## Work instructions
Copy out the records word for word, everything from the line containing "This screenshot has width=1289, height=741." down to the end of the records. Leave the pictures out of your answer.

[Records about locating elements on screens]
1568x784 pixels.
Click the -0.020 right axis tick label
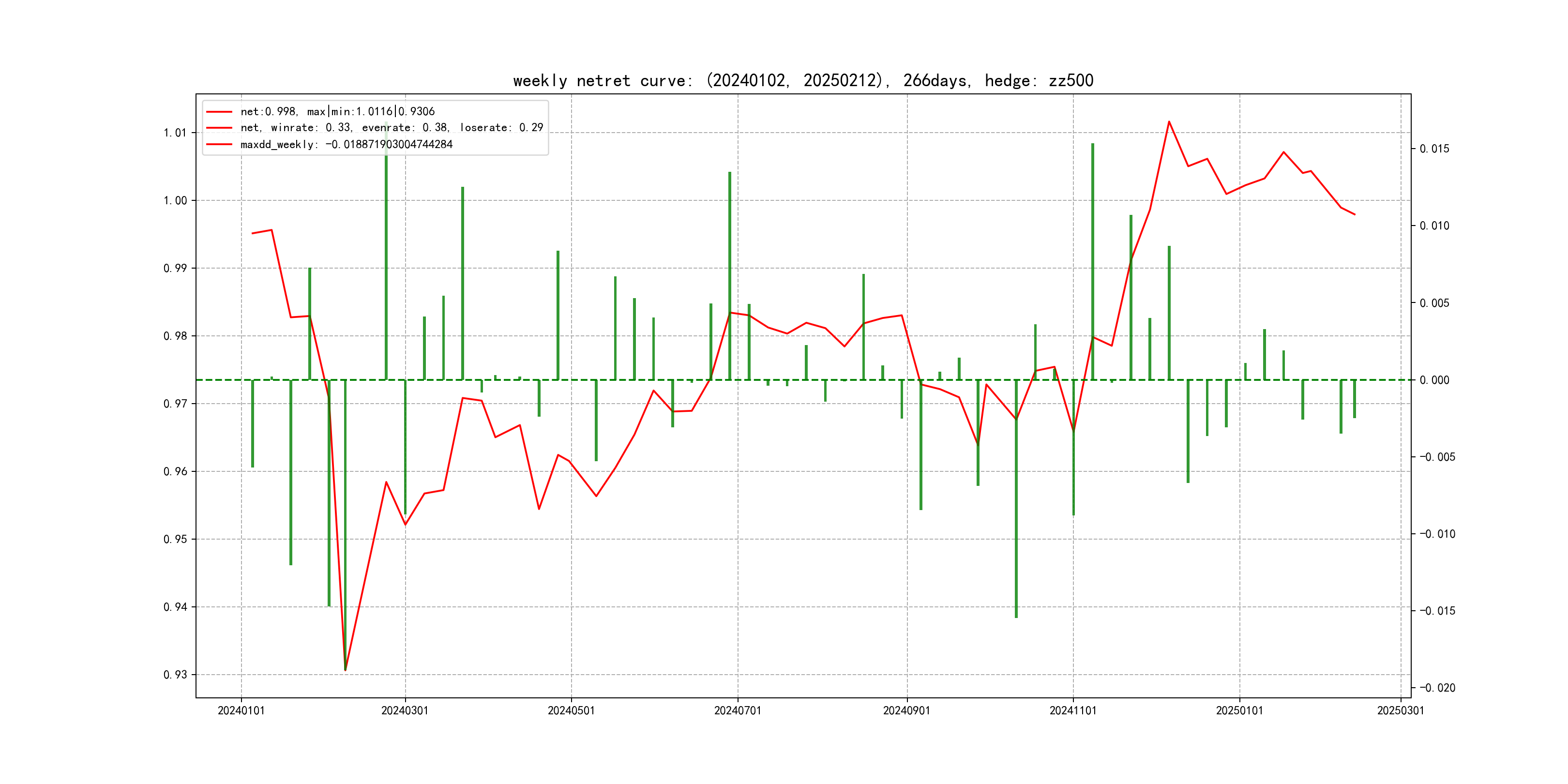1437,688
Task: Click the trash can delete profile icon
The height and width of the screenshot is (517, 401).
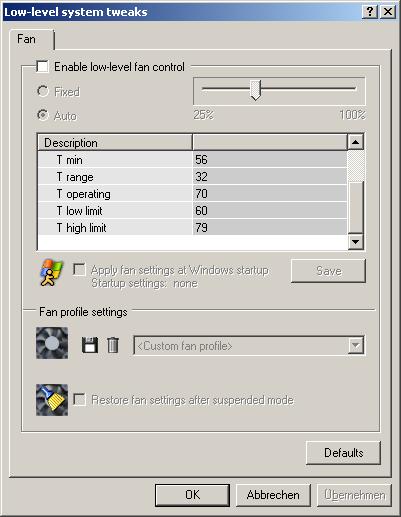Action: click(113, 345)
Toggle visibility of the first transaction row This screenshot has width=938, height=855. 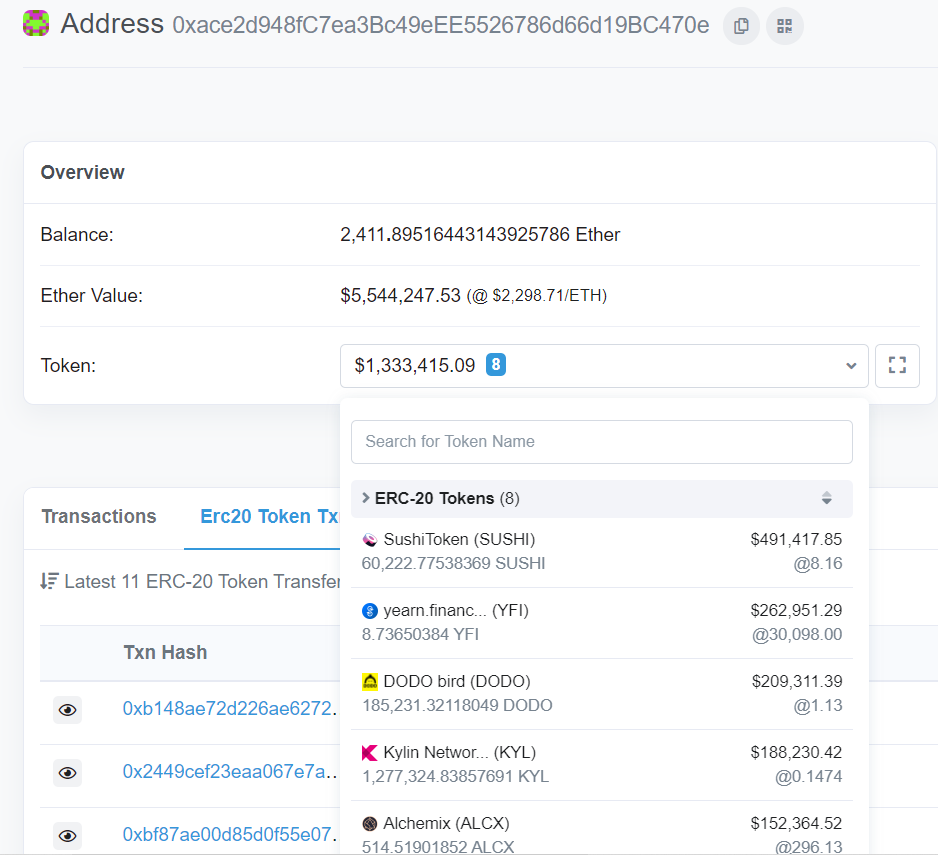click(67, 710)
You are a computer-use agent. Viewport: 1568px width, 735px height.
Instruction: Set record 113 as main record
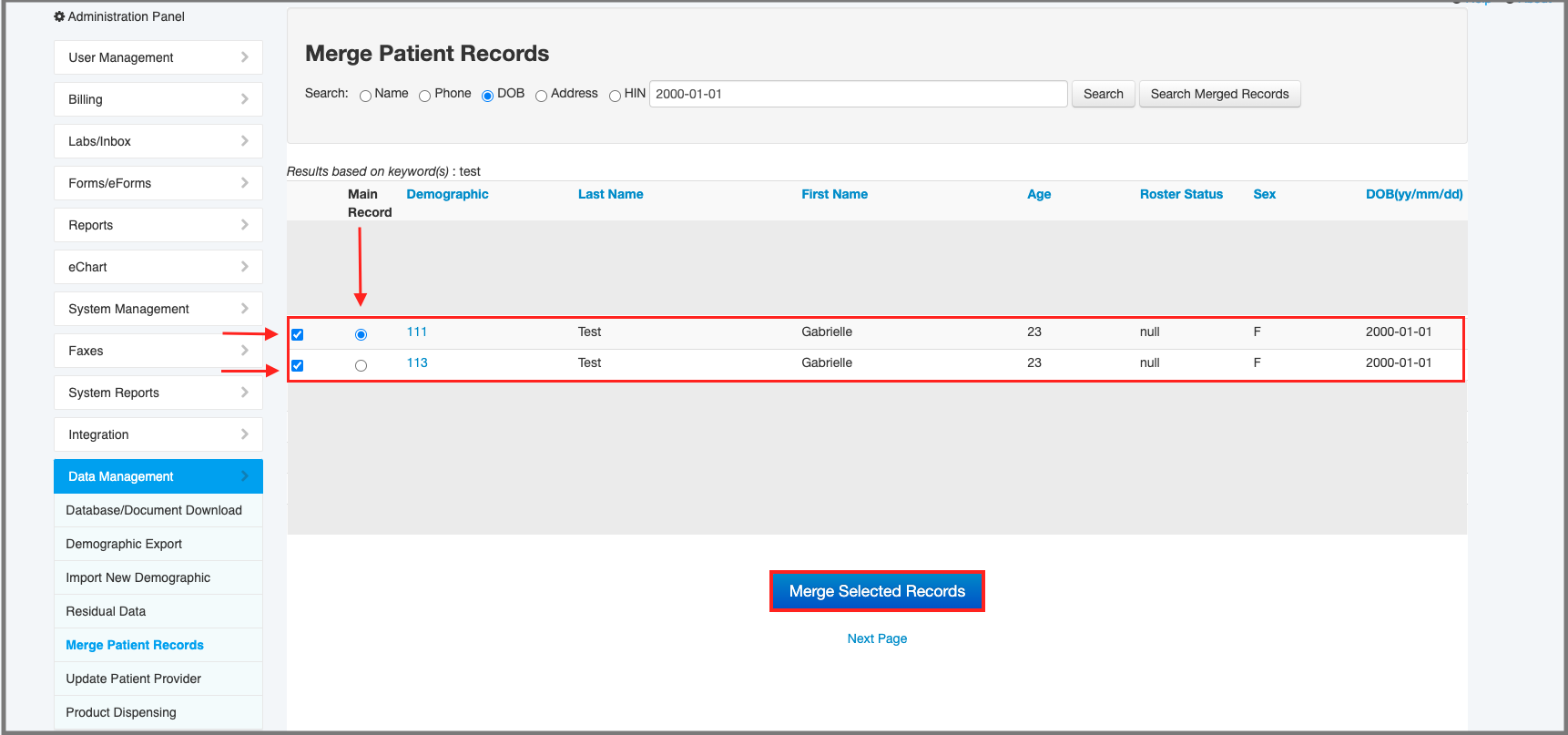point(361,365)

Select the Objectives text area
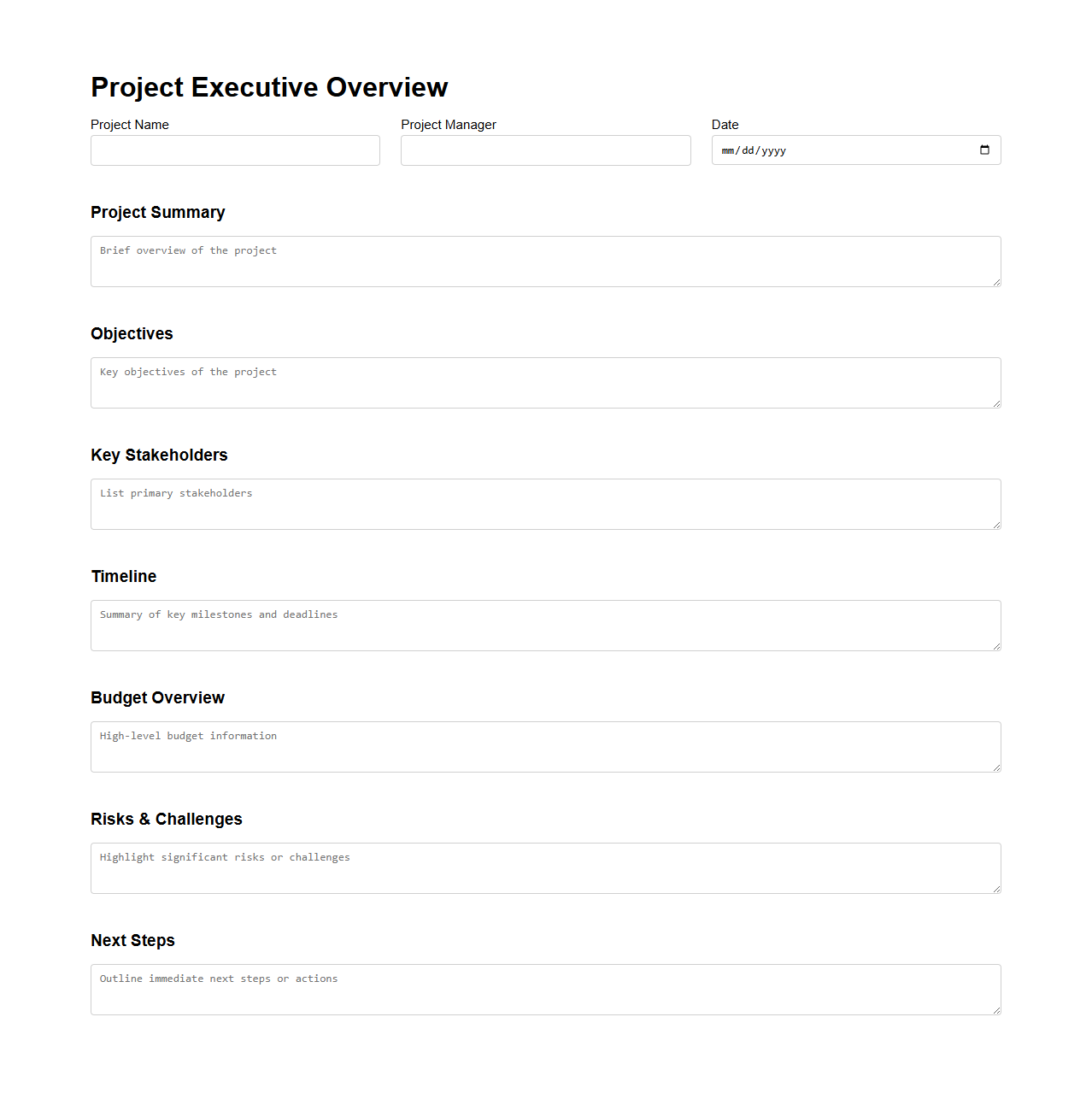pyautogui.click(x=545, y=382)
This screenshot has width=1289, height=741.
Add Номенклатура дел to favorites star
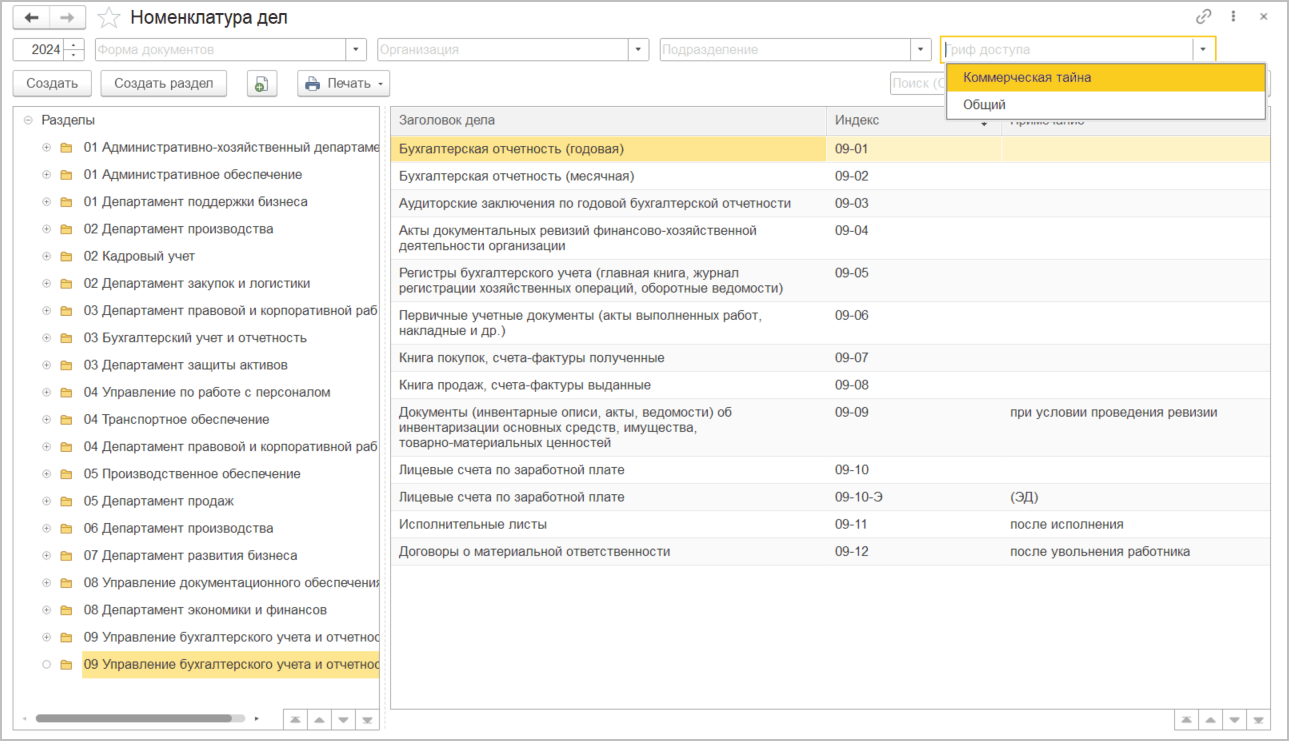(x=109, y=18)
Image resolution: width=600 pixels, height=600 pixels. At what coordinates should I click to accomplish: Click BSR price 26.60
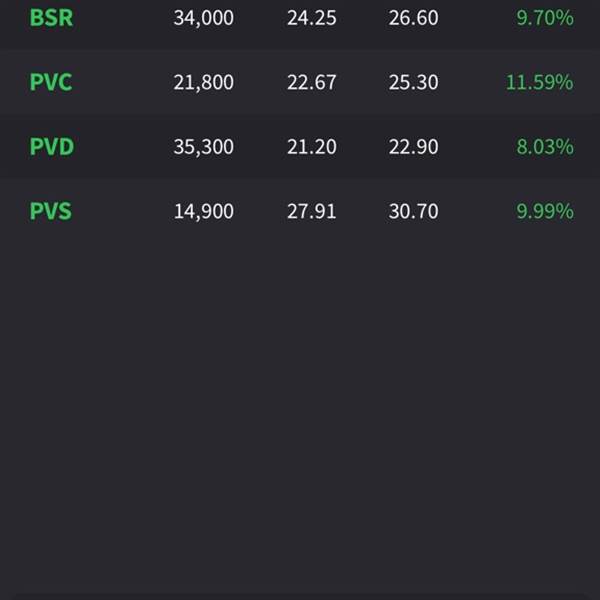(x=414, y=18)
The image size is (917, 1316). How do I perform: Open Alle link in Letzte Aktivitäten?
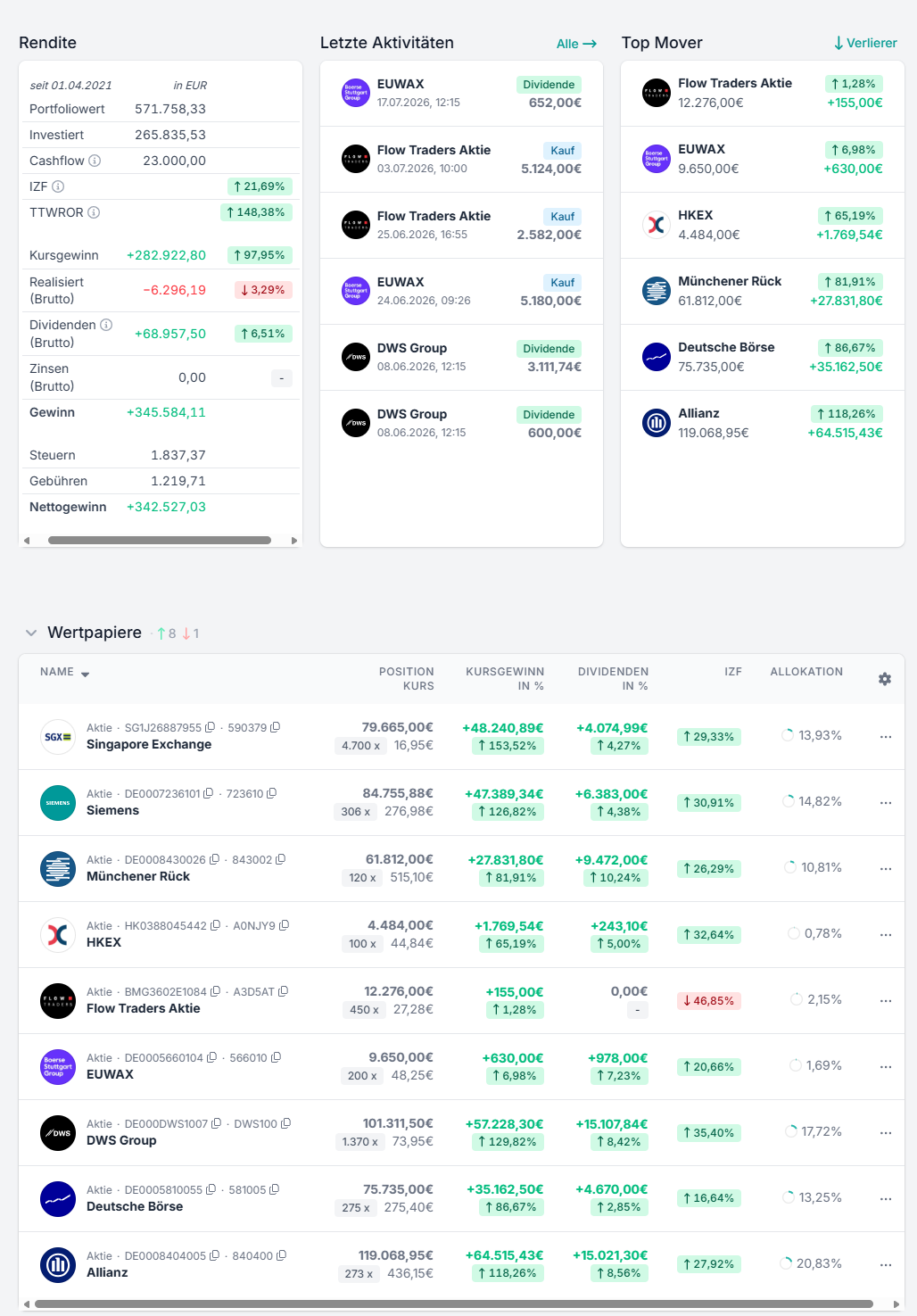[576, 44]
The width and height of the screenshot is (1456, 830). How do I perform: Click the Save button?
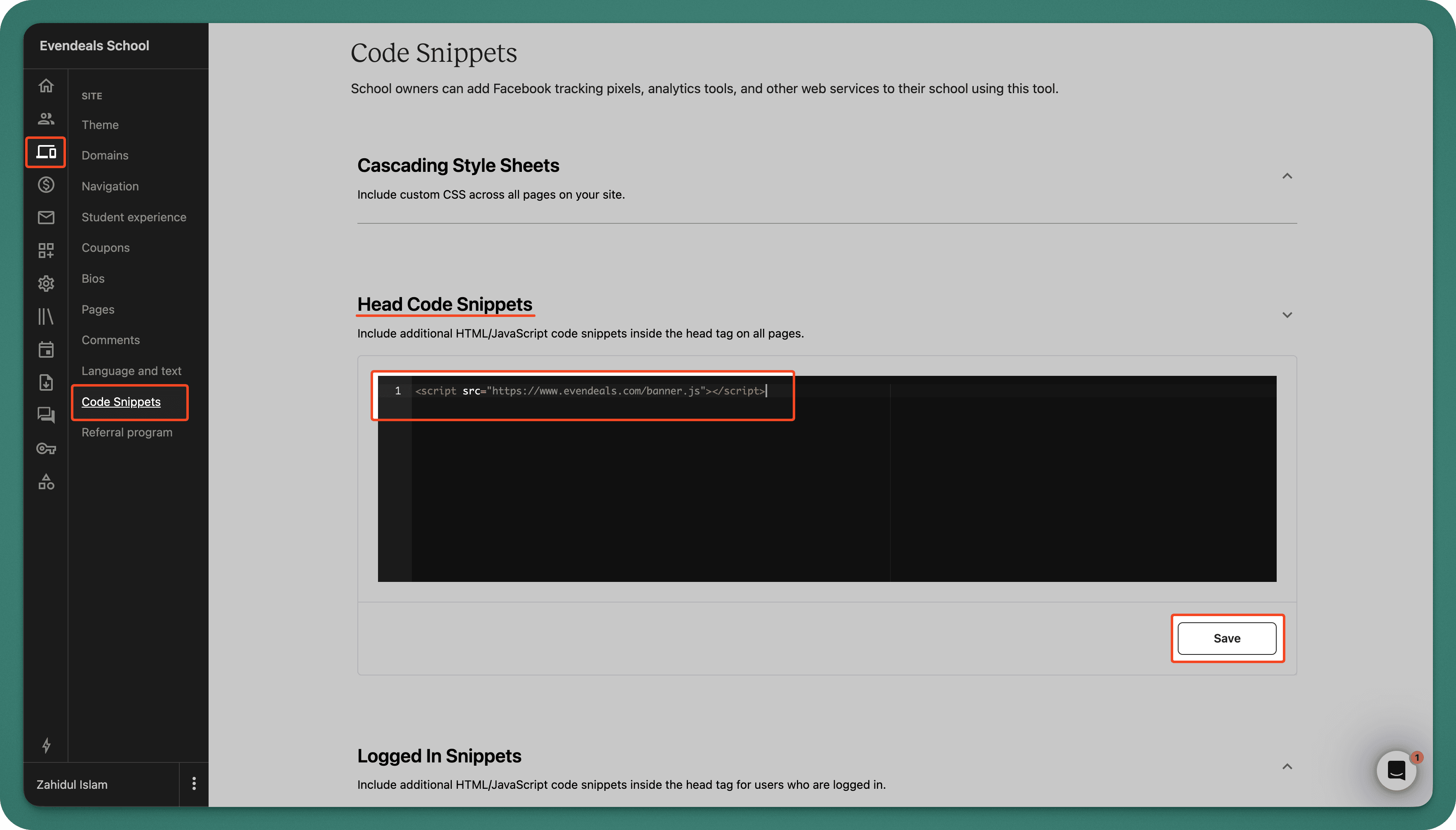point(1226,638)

## Written solution
This screenshot has width=1289, height=741.
Add Номенклатура дел to favorites star
(x=109, y=18)
Image resolution: width=600 pixels, height=600 pixels. At what coordinates should I click to accomplish: Click BSR price 26.60
(x=414, y=18)
The image size is (917, 1316). How do I perform: Open Alle link in Letzte Aktivitäten?
[576, 44]
The width and height of the screenshot is (1456, 830). How do I perform: Click the Save button?
point(1226,638)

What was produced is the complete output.